22. While exercising the said jurisdiction this court does not intend to reopen the issues which could have been raised in the original proceeding nor shall it embark upon other questions including the plea of equities which could fall for consideration only in the original proceedings. The court is not concerned with as to whether the original order was right or wrong. The court must not take a different view or traverse beyond the same. It cannot ordinarily give an additional direction or delete a direction issued. In short, it will not do anything which would amount to exercise of its review jurisdiction. [See Director of Education, Uttaranchal and others v. Ved Prakash Joshi and others AIR 2005 SC 3200 and K.G. Derasari and Another v. Union of India and Others (2001) 10 SCC 496].

23. This Court while exercising its jurisdiction under the Contempt of Courts Act or Article 129 of the Constitution of India must strive to give effect to the directions issued by this Court. When the claim of the parties had been adjudicated upon and has attained finality, it is not open for any party to go behind the said orders and seek to take away and/ or truncate the effect thereof. [See T.R. Dhananjaya v. J. Vasudevan (1995) 5 SCC 619]

24. In Prithawi Nath Ram v. State of Jharkhand and Others (2004) 7 SCC 261], this Court held:

"5. While dealing with an application for contempt, the court is really concerned with the question whether the earlier decision which has received its finality had been complied with or not.

It would not be permissible for a court to examine the correctness of the earlier decision which had not been assailed and to take a view different than what was taken in the earlier decision.

It was furthermore observed:

"6. On the question of impossibility to carry out the direction, the views expressed in T.R. Dhananjaya v. J. Vasudevan need to be noted. It was held that when the claim inter se had been adjudicated and had attained finality, it is not open to the respondent to go behind the orders and truncate the effect thereof by hovering over the rules to get around the result, to legitimise legal alibi to circumvent the order passed by a court."

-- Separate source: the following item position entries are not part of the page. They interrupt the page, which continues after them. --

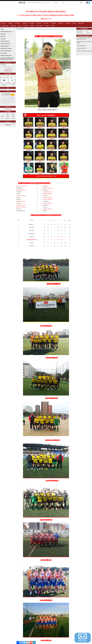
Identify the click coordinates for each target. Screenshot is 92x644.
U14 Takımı (32, 23)
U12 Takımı (17, 23)
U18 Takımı (60, 23)
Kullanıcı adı (3, 64)
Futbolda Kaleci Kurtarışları (6, 48)
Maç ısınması (3, 34)
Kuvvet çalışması (4, 53)
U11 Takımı (10, 23)
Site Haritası (8, 109)
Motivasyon (3, 36)
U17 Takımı (53, 23)
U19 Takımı (68, 23)
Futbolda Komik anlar (5, 41)
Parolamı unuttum (8, 70)
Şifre (4, 66)
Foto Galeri (26, 26)
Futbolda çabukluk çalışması (6, 32)
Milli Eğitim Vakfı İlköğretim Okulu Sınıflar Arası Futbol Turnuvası (8, 59)
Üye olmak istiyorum (8, 71)
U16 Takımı (46, 23)
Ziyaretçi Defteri (40, 26)
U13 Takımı (25, 23)
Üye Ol (30, 2)
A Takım (74, 23)
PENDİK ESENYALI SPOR (6, 56)
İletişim (47, 26)
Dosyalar (32, 26)
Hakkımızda (13, 26)
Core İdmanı (3, 39)
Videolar (53, 26)
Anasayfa (4, 23)
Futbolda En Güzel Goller (6, 44)
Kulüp (19, 26)
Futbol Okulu (81, 23)
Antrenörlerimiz (5, 26)
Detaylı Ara (8, 124)
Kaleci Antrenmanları (5, 46)
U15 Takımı (39, 23)
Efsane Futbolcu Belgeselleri (6, 51)
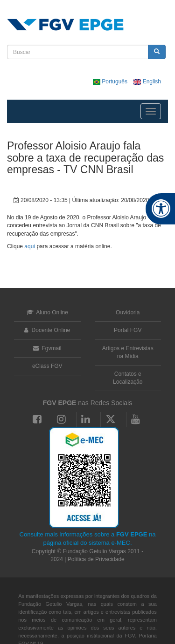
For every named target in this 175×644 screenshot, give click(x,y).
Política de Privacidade (96, 559)
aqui (29, 246)
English (147, 81)
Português (111, 81)
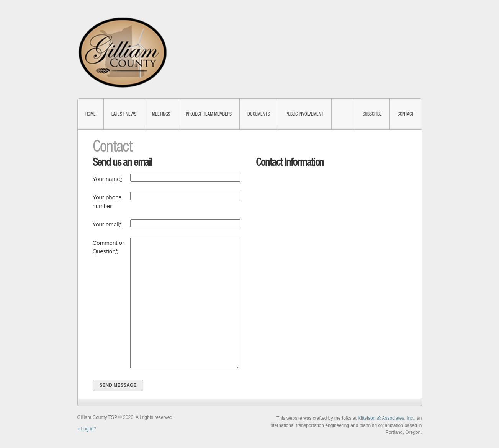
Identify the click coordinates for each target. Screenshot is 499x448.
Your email (107, 224)
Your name (108, 179)
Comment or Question (108, 247)
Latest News (124, 114)
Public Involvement (304, 114)
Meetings (161, 114)
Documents (258, 114)
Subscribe (372, 114)
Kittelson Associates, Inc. (386, 418)
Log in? (88, 429)
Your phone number (107, 202)
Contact (406, 114)
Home (90, 114)
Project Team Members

Moreover undertakings had been given by the respondents before this Court from time to time. What they have done or intend to do is only the compliance thereof. The petitioner had to wait for a long time to get the fruits of requisition made by it for acquisition of land. The lands were acquired in 1983 on the basis of the requisition made by it in 1973.

We, therefore, are not in a position to accede to the contention of Mr. Rai.

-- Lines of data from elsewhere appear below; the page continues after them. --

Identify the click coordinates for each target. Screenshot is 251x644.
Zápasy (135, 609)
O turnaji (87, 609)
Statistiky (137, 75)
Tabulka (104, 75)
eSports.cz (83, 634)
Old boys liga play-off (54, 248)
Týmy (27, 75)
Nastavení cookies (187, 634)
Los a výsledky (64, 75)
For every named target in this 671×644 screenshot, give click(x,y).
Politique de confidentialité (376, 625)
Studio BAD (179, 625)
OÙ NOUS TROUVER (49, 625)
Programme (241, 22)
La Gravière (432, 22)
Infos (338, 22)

25. So far as submission of Mr. Srivastava that a clerical or typographical error has crept in the judgment of the Patna High Court is concerned, we are of the opinion that it is not for this court to direct any correction therein.

For the aforementioned purpose, an appropriate application may be filed before the Patna High Court. The High Court alone would be entitled to rectify the mistake committed by it, if any. Either the State of Bihar or the applicants who are the beneficiaries of this order may file an appropriate application therefor. If and when such an application is filed, the High Court, we are sure, would pass an appropriate order in terms of the well known principle actus curiae neminem gravabit.

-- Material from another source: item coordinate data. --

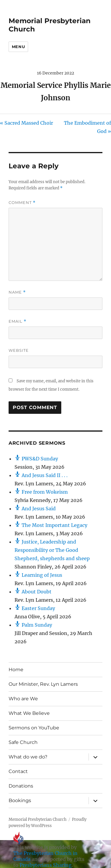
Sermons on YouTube (34, 727)
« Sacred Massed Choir (27, 123)
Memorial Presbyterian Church (38, 819)
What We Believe (29, 713)
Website (18, 350)
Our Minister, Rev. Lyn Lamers (43, 684)
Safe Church (23, 742)
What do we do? (28, 757)
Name (17, 292)
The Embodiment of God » (87, 127)
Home (16, 670)
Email (17, 321)
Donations (21, 786)
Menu (18, 46)
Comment (22, 203)
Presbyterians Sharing (45, 865)
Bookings (20, 800)
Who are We (23, 699)
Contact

In the event, the High Court thinks it fit and proper to rectify the mistake, if any, indisputably the said area shall also be allotted to the petitioner.

26. The functions of the PRDA are now being carried out by Patna Municipal Corporation. The statutory authority, thus, keeping in view the purport and object for which it has been created, in our opinion, must take appropriate action in accordance with law. As indicated hereinbefore, PRDA, the predecessor of Patna Municipal Corporation has given assurance before this Court. We hope it shall implement the same as expeditiously as possible.

27. The petition is disposed of accordingly with the aforementioned directions and observations.